# [Directions for this task]
Begin the copy at the line containing "This screenshot has width=230, height=150." in the data below and end it at the line containing "Instruction: Click the Twitter ツイート icon", keeping each line exact and leaving out pictures.

# [Entries shown]
== Segment start ==

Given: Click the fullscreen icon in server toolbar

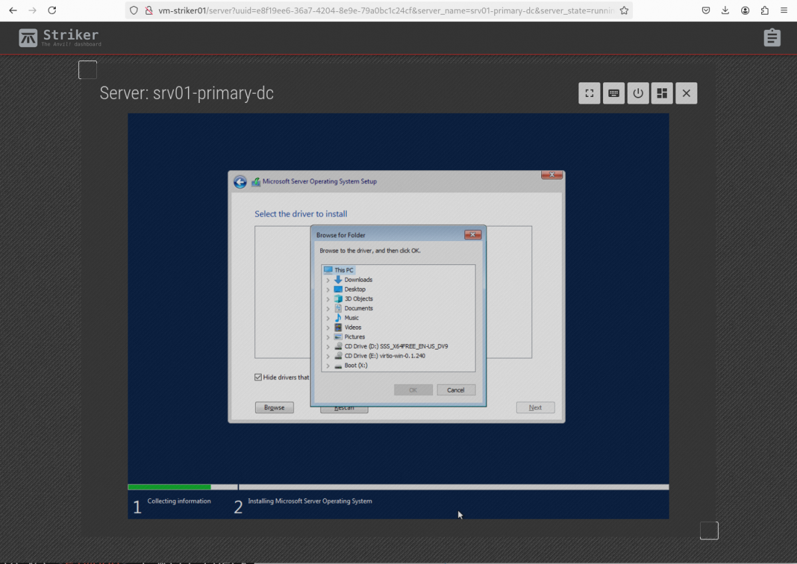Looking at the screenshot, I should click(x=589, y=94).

== Segment end ==
== Segment start ==

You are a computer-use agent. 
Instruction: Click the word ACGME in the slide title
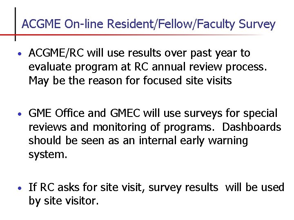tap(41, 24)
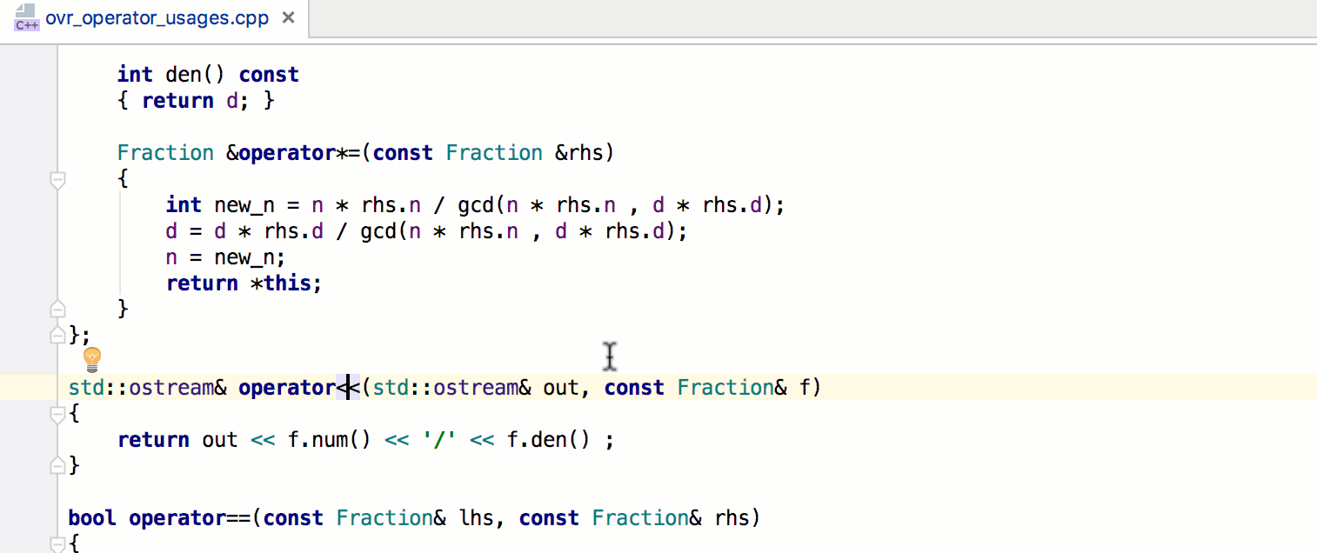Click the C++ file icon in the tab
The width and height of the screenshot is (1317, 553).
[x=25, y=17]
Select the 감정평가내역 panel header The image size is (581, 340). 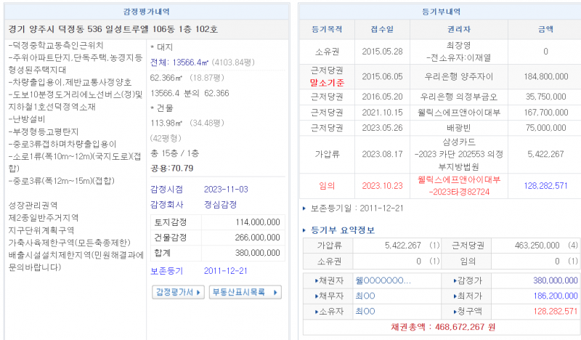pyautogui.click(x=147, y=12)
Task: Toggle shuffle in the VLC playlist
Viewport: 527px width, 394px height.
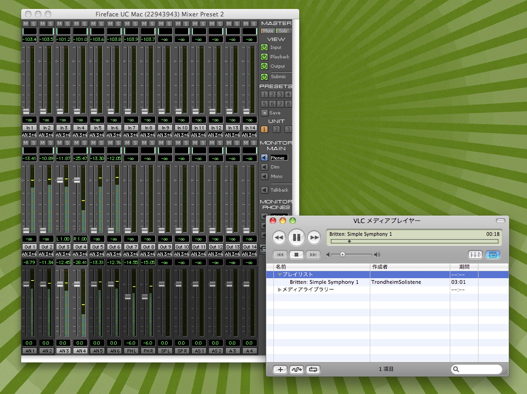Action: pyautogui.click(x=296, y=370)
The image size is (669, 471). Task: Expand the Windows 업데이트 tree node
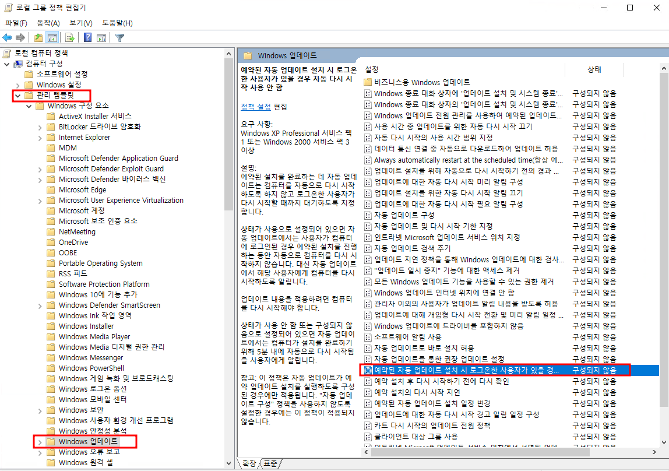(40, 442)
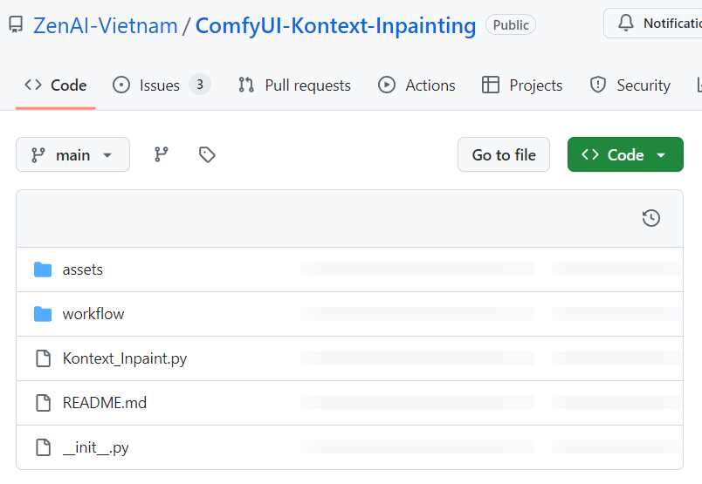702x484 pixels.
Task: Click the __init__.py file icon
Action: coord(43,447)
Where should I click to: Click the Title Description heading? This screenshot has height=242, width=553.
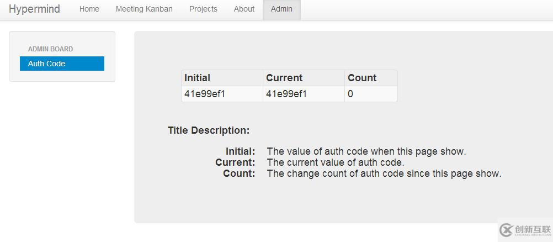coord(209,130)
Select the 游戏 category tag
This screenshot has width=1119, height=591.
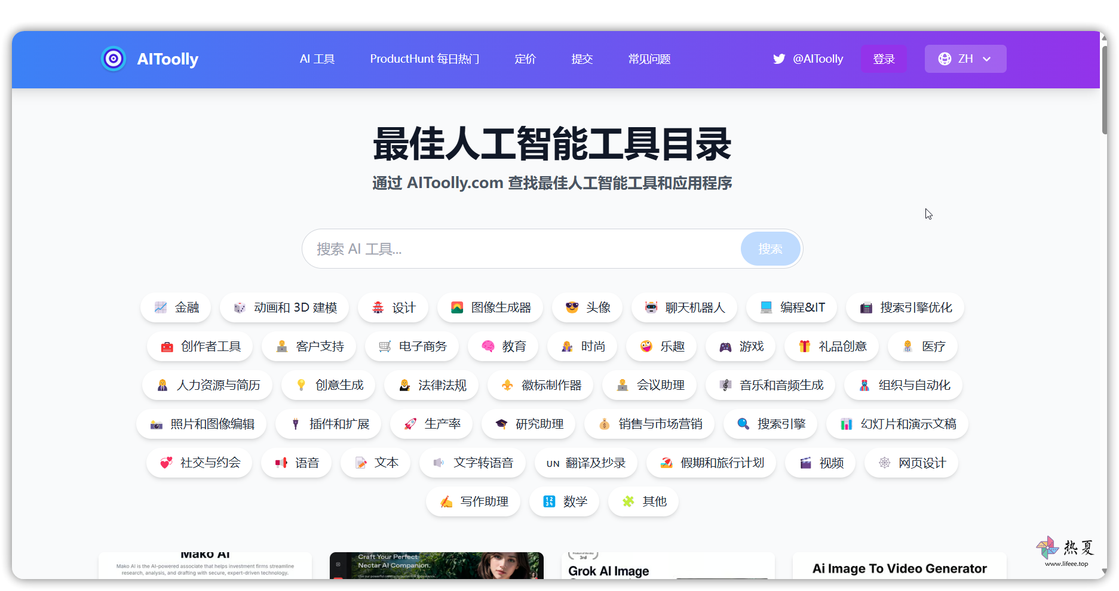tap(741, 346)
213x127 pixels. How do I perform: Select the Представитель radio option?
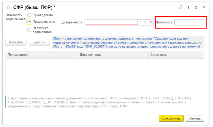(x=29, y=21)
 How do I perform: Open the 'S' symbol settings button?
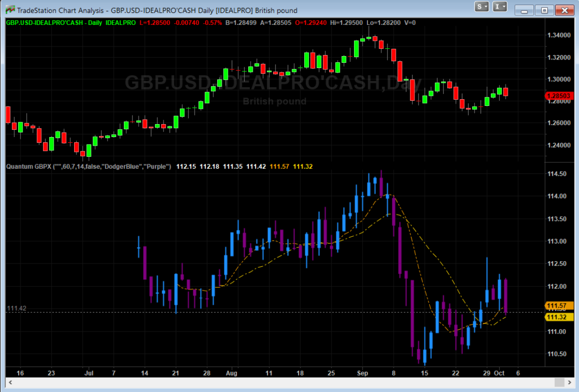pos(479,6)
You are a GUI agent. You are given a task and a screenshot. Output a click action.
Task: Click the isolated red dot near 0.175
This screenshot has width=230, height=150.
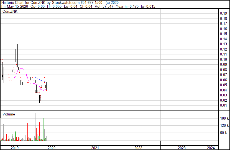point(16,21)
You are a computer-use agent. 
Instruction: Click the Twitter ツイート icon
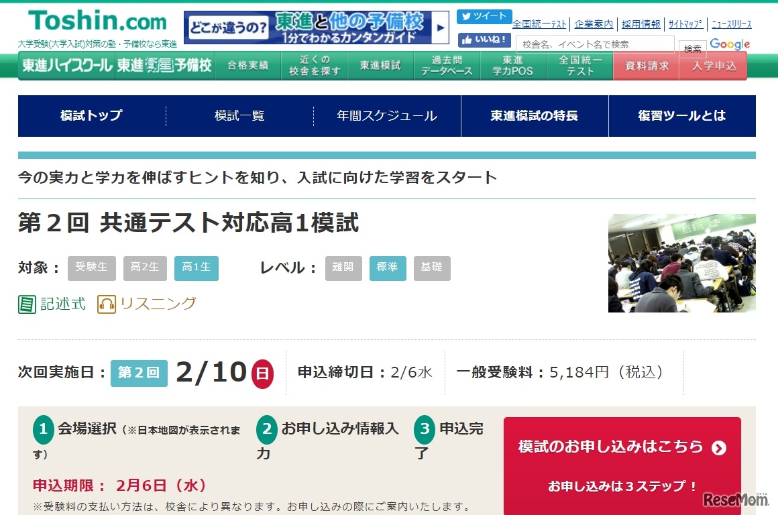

== Segment end ==
== Segment start ==

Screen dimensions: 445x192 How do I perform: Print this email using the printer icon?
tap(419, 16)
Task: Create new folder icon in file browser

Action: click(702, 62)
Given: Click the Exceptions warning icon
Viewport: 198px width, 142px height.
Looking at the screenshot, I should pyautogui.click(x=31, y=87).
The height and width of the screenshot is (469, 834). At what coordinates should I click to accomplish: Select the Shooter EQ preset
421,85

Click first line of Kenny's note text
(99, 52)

== Segment end ==

# [Completed exercise]
This screenshot has width=230, height=150.
point(16,21)
You are a computer-use agent. 
Instruction: Click the Twitter ツイート icon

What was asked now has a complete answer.